5.9 The Option `mor-incomplete` (`malaga`)

If you want to get morphological analysis results not only for the whole input line, but for any grammatically well-formed prefix of the input line, you can use the option mor-incomplete:

set mor-incomplete yes: Accept words that have been incompletely parsed.
set mor-incomplete no: Only accept words that have been completely parsed.

Note that this option has no effect in subordinate morphological analyses that are needed by syntactic analysis.

5.10 The Option `mor-out-filter` (`malaga`)

Use the option mor-out-filter to switch the morphology output-filter on or off:

set mor-out-filter yes: Activate the filter.
set mor-out-filter no: Deactivate the filter.

5.11 The Option `mor-pruning` (`malaga`)

In your morphology rules, you may have specified a pruning rule that can prune the morphology analysis tree, i.e. it can reduce the number of parallel paths. If you want this pruning rule to be executed, use the option mor-pruning. Use one of the following arguments:

set mor-pruning n: Call the morphology pruning rule whenever at least n states have consumed the same amount of input, for n > 0.
set mor-pruning 0: Deactivate the morphology pruning rule.

5.12 The Option `result-format` (`malaga`)

With result-format, you can change the output format for analysed items that have been recognised. Enter a format string as argument. If the format string contains spaces, enclose it in double quotes. If the argument is an empty string (""), no recognised forms will be shown.
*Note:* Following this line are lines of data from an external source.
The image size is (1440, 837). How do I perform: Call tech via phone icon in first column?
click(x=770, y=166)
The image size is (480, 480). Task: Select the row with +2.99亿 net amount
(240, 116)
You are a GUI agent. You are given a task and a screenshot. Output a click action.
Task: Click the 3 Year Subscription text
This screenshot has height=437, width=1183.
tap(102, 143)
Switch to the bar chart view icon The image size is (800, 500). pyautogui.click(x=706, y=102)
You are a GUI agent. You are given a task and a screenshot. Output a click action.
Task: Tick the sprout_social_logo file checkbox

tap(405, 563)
In the format string, the following sequences have a special meaning:

‘%c’: Will be replaced by the result feature structure of the analysis.
‘%l’: Will be replaced by the line number of the analysed form.
‘%n’: Will be replaced by the number of analysis states for this form.
‘%r’: Will be replaced by the reading index (the results for a form are indexed from 1 to the number of results).
‘%s’: Will be replaced by the surface.

5.13 The Option `result-list` (`malaga`)

With this command, you can specify whether you want malaga to pack all analysis results into a single list. This option only has an impact in filter mode or when a file is being analysed. Even results of different lengths are combined; this could not be achieved by an output-filter. Results of different lenghts can occur when the option mor-incomplete or syn-incomplete is active.

set result-list yes: Combine results into a single list.
set result-list no: Leave results unchanged.
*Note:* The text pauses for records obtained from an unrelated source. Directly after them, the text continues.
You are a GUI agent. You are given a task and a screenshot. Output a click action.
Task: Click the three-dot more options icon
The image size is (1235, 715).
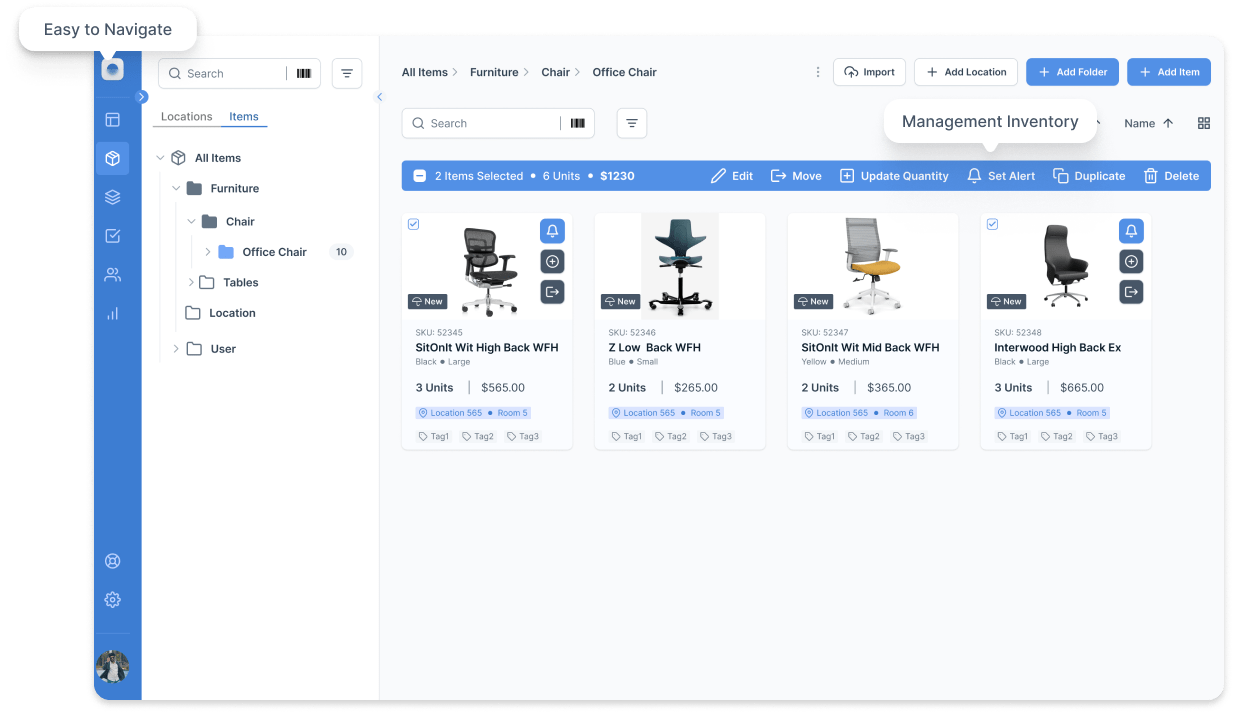(x=818, y=72)
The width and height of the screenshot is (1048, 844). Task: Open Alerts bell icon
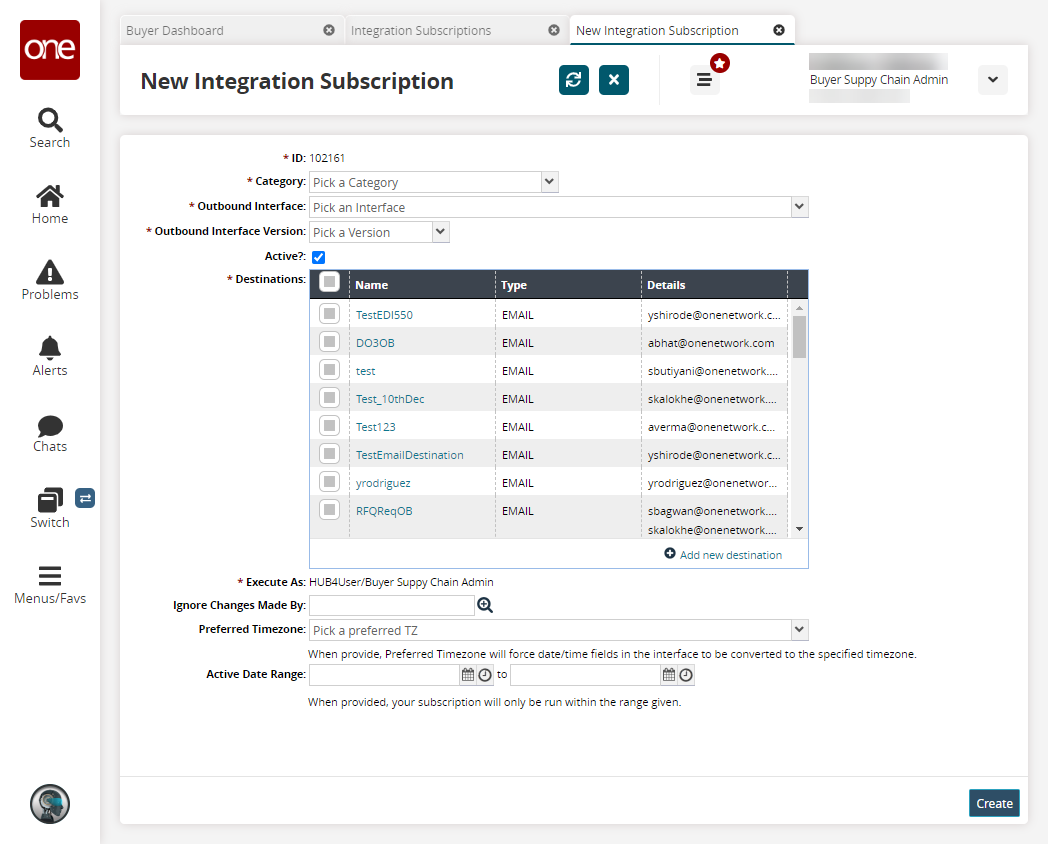pos(49,356)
5.14 The Option `robust-rule` (`malaga`)

With this command, you can specify if you want to run a robust-rule for the word forms that could not be recognised by LAG rules. The robust-rule gets the surface of an unknown word form as parameter and it can create one or more results by executing the result statement.
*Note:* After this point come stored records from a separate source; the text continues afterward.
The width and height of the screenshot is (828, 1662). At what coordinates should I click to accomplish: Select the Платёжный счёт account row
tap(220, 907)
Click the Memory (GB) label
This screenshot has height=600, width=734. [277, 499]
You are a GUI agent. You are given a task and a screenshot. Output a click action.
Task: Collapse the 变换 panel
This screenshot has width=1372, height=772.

set robust-rule yes: Enable the robust rule.
set robust-rule no: Disable the robust rule.

5.15 The Option `roman-hangul`

If you are using the option ‘split-hangul-syllables: yes’ in your project file, Malaga can transcribe Hangul using Latin letters, basing on the Yale system. The transcribed text is enclosed in curly braces, and each syllable starts with a dot.

set roman-hangul yes: Display Hangul using Latin transcription.
set roman-hangul no: Display Hangul directly.

5.16 The Option `sort-records`

There are different ways to determine the order in which the attributes of a record are displayed. With sort-records, you can choose between three order schemes:

set sort-records internal: The attributes will be displayed in the order they have internally.
set sort-records alphabetic: The attributes will be ordered alphabetically by their names.
set sort-records definition: The attributes will be ordered by their names; the order is the same as in the symbol table.

5.17 The Option `switch`

Malaga rules can query simple Malaga values (switches) that you can change during run time. Use the option switch to change the values:

set switch name value: Set the switch name, which must be a symbol, to value, which can be any Malaga value.

5.18 The Option `syn-incomplete` (`malaga`)

If you want to get syntactic analysis results not only for the whole input line, but for any grammatically well-formed prefix of the sentence, you can use the option syn-incomplete:

set syn-incomplete yes: Accept sentences that have been incompletely parsed.
set syn-incomplete no: Only accept sentences that have been completely parsed.

5.19 The Option `syn-in-filter` (`malaga`)

Use the option syn-in-filter to switch the syntax input-filter on or off:

set syn-in-filter yes: Activate the filter.
set syn-in-filter no: Deactivate the filter.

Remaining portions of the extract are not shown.